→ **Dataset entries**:
──────
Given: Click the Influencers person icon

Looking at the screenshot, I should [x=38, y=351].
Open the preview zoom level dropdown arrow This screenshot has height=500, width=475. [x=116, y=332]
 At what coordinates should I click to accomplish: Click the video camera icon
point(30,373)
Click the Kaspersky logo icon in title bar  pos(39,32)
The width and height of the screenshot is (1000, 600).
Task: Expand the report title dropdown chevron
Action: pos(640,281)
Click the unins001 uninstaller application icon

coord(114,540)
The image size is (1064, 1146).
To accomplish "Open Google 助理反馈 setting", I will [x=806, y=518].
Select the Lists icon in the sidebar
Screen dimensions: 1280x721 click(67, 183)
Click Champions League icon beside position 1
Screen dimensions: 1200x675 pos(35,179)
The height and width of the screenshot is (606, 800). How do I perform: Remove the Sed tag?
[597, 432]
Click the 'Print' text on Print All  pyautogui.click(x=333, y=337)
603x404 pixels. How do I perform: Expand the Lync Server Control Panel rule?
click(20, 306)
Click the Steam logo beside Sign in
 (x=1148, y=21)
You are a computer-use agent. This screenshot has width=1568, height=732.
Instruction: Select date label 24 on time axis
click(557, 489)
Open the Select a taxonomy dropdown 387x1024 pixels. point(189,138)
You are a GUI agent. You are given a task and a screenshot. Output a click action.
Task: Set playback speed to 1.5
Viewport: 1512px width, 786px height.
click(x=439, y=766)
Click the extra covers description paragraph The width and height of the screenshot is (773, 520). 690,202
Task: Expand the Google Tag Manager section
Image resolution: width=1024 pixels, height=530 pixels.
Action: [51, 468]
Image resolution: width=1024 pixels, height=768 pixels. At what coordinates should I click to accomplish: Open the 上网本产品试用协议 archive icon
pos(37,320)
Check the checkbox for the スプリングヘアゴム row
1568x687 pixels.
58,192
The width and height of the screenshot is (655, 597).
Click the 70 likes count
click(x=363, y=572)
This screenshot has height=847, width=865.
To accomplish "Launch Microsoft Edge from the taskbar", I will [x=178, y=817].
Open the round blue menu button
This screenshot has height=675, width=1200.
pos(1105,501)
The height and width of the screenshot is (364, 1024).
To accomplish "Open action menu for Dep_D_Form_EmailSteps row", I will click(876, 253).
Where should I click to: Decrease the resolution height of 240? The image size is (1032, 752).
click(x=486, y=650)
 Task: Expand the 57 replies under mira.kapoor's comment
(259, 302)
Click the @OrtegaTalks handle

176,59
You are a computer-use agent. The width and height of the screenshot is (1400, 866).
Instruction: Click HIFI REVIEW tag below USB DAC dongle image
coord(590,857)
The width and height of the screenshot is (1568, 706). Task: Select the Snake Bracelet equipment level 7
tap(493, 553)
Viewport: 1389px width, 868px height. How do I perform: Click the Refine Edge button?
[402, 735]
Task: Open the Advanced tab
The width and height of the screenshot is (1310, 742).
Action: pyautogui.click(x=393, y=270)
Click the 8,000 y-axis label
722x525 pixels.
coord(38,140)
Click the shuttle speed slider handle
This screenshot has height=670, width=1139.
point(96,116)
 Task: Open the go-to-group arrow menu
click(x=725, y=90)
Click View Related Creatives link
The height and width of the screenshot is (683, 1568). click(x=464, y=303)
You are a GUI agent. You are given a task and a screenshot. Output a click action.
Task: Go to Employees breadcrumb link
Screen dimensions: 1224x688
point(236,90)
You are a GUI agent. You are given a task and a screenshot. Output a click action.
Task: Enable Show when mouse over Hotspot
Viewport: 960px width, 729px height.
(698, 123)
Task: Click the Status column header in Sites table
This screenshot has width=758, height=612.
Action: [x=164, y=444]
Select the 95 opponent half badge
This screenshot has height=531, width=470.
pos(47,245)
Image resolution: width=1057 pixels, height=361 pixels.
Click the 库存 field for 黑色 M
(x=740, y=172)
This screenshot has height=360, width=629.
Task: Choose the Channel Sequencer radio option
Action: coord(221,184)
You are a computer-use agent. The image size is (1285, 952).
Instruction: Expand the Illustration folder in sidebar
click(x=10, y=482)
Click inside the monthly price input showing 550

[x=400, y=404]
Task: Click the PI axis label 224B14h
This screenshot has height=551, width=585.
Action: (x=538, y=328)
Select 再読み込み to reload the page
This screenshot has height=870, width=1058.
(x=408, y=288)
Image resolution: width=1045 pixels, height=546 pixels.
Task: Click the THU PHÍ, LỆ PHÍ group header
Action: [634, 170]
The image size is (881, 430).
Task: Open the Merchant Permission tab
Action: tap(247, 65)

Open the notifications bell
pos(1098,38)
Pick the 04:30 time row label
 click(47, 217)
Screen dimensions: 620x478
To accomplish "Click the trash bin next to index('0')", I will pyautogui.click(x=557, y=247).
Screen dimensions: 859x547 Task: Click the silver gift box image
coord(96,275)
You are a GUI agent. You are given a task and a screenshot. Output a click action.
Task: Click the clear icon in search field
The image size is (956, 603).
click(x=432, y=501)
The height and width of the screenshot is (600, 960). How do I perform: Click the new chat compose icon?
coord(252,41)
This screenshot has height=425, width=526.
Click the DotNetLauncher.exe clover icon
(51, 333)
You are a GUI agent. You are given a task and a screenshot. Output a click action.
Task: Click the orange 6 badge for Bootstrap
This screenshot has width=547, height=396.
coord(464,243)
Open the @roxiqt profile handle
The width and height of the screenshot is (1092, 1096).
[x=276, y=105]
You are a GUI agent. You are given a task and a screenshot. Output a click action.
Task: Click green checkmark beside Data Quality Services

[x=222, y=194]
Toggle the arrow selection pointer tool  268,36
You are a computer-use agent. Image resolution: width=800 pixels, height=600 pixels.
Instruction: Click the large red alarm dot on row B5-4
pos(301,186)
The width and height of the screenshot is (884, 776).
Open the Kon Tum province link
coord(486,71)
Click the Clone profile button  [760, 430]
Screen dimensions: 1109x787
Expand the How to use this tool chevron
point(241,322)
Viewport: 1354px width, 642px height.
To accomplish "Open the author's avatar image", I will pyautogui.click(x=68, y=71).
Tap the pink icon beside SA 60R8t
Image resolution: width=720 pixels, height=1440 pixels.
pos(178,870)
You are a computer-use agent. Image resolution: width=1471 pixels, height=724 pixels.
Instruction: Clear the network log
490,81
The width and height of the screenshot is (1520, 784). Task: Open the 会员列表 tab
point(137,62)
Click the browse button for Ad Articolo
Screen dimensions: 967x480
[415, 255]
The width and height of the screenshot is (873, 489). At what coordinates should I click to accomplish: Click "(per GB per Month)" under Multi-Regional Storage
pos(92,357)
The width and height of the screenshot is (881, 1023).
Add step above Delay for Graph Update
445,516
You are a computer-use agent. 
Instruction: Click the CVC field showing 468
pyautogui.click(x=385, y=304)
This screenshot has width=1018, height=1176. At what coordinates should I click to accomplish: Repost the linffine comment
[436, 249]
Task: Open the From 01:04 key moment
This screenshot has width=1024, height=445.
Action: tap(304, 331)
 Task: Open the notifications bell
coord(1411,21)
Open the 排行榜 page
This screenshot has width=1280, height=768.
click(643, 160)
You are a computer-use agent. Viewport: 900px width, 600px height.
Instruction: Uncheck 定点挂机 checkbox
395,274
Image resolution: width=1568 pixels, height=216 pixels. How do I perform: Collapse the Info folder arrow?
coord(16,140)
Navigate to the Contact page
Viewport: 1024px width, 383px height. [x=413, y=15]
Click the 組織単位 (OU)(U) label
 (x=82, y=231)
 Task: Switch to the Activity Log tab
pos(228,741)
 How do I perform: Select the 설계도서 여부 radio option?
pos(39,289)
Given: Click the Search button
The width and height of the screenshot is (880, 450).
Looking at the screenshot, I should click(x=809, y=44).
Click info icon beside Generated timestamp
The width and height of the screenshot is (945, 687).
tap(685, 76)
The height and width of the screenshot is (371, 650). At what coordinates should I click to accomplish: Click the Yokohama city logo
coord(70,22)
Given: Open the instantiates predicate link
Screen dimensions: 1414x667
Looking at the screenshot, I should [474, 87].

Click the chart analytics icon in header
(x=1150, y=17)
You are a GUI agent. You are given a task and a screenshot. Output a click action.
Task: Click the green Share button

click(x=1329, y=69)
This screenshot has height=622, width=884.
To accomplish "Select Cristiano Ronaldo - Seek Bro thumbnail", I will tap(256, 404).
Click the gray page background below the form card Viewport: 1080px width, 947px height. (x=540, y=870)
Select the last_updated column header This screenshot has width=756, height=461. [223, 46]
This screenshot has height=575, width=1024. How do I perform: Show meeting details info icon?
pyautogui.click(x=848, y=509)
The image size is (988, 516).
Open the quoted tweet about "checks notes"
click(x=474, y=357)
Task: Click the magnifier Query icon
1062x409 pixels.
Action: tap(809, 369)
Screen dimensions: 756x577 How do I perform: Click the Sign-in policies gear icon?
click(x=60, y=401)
──────
→ **Aim of the task**: Please give back, exactly as it stands above, the stretch from the line with "This screenshot has height=551, width=585." through the line with "Open the @roxiqt profile handle", and no line outside it.

→ **Solution to this task**:
This screenshot has height=551, width=585.
Action: (x=538, y=328)
Select 再読み込み to reload the page
This screenshot has height=870, width=1058.
(x=408, y=288)
Image resolution: width=1045 pixels, height=546 pixels.
Task: Click the THU PHÍ, LỆ PHÍ group header
Action: [634, 170]
The image size is (881, 430).
Task: Open the Merchant Permission tab
Action: tap(247, 65)

Open the notifications bell
pos(1098,38)
Pick the 04:30 time row label
 click(47, 217)
Screen dimensions: 620x478
To accomplish "Click the trash bin next to index('0')", I will pyautogui.click(x=557, y=247).
Screen dimensions: 859x547 Task: Click the silver gift box image
coord(96,275)
You are a GUI agent. You are given a task and a screenshot. Output a click action.
Task: Click the clear icon in search field
The image size is (956, 603).
click(x=432, y=501)
The height and width of the screenshot is (600, 960). How do I perform: Click the new chat compose icon?
coord(252,41)
This screenshot has height=425, width=526.
Click the DotNetLauncher.exe clover icon
(51, 333)
You are a GUI agent. You are given a task and a screenshot. Output a click action.
Task: Click the orange 6 badge for Bootstrap
This screenshot has width=547, height=396.
coord(464,243)
Open the @roxiqt profile handle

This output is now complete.